Tax revenues from the tax would be invested in the infrastructure, including the Port of Waitangi, a national park and the Auckland Harbour Bridge.
It is estimated the cost of the project could be $500 million over 20 years.
And the tax will have little impact on the bottom line.
New Zealand Transport Agency head John Cartwright said the tax was not needed as the money would come from the taxes collected from the private sector.
“The biggest challenge for us was to get this tax in place,” he said.
Cartwright said there were two main benefits.
First, the tax collected would go towards paying off debt from the Port, the Auckland Bay, the Northland Highway, and the rest of the nation.
Second, the taxes could be used to fund more important infrastructure projects, such as the $200 million upgrade of the Christchurch CBD, which would bring the city back on the national map.
While there were still some uncertainties over how the tax works, it seemed to be a win for the government.
New Zealand’s government has long promoted infrastructure as an important part of its economic future, but there are some who doubt the tax’s benefits.
In a 2013 report, the National Party’s John Key highlighted the importance of infrastructure investment in the future, citing the Port and Auckland Bay as examples.
But a poll by the New Zealand Institute of Economic Research found the public believed infrastructure investment had been done in the wrong way, leading to delays and wasted money.
This tax would create jobs and the New England region could grow, Mr Cartwright warned.
There are also concerns about the impact on tourism.

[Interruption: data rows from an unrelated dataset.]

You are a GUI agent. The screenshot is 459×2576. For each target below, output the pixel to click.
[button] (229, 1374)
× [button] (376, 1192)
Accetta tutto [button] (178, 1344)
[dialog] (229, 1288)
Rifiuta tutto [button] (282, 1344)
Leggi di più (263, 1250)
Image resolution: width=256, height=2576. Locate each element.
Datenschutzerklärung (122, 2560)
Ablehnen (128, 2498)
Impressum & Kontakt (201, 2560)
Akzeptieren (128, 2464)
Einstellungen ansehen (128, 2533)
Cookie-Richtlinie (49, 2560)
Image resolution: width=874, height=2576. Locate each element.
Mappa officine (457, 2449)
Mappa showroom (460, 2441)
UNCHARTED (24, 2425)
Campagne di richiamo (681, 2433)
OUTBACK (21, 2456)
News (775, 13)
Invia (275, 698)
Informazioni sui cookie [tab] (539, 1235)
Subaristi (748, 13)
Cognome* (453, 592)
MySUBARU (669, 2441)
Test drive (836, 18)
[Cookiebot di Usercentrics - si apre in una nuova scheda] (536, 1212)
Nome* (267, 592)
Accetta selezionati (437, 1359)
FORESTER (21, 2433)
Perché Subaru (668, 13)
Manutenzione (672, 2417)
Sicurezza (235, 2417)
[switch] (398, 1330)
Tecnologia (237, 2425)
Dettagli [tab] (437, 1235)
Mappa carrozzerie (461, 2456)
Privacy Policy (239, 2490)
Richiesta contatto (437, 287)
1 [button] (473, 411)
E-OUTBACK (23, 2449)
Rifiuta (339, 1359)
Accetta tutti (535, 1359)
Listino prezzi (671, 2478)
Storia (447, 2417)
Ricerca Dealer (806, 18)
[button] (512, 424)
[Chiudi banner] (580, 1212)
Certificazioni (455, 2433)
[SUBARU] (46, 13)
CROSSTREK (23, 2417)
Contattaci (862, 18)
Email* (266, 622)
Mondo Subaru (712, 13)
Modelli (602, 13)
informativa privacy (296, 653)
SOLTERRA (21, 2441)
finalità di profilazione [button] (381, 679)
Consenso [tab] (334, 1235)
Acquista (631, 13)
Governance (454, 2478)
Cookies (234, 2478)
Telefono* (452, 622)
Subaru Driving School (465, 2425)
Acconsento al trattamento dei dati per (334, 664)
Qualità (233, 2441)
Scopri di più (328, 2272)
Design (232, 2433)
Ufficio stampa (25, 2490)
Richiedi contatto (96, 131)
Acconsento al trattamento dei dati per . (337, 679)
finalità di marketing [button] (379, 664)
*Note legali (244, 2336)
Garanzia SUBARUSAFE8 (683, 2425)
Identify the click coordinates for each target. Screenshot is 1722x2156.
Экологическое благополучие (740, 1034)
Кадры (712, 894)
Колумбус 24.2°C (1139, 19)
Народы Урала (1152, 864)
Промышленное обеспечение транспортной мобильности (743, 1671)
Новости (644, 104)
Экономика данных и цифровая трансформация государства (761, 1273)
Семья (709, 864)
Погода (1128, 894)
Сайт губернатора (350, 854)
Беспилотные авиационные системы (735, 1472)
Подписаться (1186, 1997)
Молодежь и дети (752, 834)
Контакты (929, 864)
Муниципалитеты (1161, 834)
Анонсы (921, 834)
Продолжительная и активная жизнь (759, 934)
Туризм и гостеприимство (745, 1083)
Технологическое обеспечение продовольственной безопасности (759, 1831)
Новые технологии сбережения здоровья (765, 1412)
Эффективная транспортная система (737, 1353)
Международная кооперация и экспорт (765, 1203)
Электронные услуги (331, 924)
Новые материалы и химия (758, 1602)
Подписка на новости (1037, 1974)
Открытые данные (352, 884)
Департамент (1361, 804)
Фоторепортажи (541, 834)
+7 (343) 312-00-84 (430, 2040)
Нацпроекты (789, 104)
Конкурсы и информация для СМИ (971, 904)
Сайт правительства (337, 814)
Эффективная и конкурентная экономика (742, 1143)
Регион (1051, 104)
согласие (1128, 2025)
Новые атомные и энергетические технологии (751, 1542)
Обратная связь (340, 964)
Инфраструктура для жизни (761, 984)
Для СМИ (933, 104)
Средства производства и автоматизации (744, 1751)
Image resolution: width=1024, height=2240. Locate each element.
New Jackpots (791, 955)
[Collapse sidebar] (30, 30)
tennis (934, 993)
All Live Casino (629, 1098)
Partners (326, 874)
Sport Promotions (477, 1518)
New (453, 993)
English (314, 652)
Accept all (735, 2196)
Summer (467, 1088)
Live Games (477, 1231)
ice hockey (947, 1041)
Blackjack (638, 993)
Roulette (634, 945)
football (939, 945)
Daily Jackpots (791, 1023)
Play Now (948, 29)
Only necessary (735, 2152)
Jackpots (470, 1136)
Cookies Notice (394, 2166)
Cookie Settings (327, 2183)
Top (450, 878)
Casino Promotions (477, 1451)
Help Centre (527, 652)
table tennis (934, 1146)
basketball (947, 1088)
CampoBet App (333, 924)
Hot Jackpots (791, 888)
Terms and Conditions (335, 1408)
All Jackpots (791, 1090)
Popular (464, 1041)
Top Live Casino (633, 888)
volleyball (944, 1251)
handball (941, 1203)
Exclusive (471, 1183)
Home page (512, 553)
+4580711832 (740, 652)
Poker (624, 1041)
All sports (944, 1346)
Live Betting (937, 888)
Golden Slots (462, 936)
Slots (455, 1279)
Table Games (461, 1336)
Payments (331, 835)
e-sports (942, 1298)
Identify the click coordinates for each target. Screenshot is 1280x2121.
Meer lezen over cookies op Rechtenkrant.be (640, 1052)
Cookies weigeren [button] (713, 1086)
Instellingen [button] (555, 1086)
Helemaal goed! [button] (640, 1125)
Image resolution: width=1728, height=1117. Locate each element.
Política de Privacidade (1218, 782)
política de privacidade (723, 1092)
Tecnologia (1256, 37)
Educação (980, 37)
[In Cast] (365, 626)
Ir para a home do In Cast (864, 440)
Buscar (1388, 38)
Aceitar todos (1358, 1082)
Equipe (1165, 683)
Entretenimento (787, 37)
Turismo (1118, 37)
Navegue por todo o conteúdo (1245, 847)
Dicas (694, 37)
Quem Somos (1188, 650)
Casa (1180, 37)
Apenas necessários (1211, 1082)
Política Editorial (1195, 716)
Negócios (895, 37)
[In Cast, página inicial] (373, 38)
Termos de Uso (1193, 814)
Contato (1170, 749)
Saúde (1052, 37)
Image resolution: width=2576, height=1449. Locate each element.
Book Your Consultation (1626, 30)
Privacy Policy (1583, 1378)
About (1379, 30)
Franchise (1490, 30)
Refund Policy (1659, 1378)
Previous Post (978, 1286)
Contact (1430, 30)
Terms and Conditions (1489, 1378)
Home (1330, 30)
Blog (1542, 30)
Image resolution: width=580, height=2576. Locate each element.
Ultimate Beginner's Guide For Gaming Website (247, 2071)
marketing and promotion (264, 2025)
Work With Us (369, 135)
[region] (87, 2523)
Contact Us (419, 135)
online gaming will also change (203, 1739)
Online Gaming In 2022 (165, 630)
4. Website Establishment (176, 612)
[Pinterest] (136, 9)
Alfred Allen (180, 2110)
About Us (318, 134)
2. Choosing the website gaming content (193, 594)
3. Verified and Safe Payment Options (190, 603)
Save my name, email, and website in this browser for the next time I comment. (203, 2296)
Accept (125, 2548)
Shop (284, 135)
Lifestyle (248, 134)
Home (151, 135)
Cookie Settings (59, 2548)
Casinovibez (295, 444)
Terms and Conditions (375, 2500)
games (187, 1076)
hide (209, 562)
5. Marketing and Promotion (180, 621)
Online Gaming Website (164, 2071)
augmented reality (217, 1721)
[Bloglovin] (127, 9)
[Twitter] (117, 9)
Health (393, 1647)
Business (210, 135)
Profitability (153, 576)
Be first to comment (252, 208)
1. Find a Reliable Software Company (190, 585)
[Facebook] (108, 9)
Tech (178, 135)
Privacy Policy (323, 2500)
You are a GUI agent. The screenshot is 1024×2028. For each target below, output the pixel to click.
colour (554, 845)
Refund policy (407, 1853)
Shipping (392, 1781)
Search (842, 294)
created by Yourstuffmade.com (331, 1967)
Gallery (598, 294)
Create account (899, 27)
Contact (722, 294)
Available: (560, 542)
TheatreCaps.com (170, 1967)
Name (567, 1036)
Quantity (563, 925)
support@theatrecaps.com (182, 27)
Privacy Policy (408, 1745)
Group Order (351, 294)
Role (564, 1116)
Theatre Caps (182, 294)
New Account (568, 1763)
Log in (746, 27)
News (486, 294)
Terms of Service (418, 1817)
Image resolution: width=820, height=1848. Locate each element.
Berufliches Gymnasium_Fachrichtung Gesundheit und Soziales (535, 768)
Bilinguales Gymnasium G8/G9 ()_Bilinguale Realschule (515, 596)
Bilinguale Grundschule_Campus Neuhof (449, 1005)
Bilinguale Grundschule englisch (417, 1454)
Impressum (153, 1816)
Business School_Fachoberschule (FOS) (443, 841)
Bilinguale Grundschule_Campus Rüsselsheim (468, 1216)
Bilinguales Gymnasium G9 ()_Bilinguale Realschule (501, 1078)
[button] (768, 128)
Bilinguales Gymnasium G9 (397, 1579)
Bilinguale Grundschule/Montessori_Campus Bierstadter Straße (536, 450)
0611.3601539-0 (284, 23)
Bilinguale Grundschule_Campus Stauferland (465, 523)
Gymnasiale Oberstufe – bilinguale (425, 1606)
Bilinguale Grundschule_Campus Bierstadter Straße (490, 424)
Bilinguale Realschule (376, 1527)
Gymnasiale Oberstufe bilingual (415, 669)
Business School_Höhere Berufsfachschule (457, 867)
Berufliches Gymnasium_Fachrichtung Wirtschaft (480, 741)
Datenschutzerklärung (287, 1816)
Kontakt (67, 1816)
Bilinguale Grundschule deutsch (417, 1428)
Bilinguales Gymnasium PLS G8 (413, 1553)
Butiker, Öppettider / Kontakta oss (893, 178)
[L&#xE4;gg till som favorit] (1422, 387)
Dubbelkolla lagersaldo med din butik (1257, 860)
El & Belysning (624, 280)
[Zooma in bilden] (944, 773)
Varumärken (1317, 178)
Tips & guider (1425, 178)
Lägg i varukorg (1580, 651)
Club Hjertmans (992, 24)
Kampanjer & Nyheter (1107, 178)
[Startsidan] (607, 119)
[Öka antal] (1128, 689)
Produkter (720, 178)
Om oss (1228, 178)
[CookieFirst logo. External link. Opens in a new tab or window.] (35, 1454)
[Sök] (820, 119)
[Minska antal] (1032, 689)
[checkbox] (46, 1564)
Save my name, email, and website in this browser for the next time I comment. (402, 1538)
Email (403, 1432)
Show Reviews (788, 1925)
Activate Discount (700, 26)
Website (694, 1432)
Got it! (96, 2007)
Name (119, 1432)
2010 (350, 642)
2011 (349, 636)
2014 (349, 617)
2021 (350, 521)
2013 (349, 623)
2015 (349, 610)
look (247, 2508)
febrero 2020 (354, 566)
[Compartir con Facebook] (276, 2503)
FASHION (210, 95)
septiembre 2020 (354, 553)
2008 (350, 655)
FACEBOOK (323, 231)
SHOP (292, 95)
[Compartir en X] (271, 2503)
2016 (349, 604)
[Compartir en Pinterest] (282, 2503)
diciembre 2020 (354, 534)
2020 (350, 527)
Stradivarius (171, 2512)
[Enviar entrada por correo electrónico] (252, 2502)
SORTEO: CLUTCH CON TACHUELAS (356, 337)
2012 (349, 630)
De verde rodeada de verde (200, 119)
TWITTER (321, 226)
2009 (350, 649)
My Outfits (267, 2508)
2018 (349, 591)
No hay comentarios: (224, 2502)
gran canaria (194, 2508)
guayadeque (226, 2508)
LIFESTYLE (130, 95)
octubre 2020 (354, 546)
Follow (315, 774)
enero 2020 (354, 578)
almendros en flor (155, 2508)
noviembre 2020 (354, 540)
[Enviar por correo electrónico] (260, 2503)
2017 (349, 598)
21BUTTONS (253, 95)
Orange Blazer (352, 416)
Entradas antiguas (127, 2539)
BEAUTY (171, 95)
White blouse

Some in the private and public sectors are concerned the tax could make the region less attractive to foreign investors, and that the tax is not revenue neutral.
Opposition parties have said the NZTA tax could have a negative impact on investment in tourism, but the New Deal government has consistently maintained that the Tax has no negative impact.
So far, the Government has not ruled out a future tax on private businesses, but said there was no current plan to introduce one.
With the tax likely to be rolled out over the next three years, Mr Key said the country had an opportunity to be part of the solution.
He said the Tax would create more jobs and investment in New England, which was the most important issue in his party.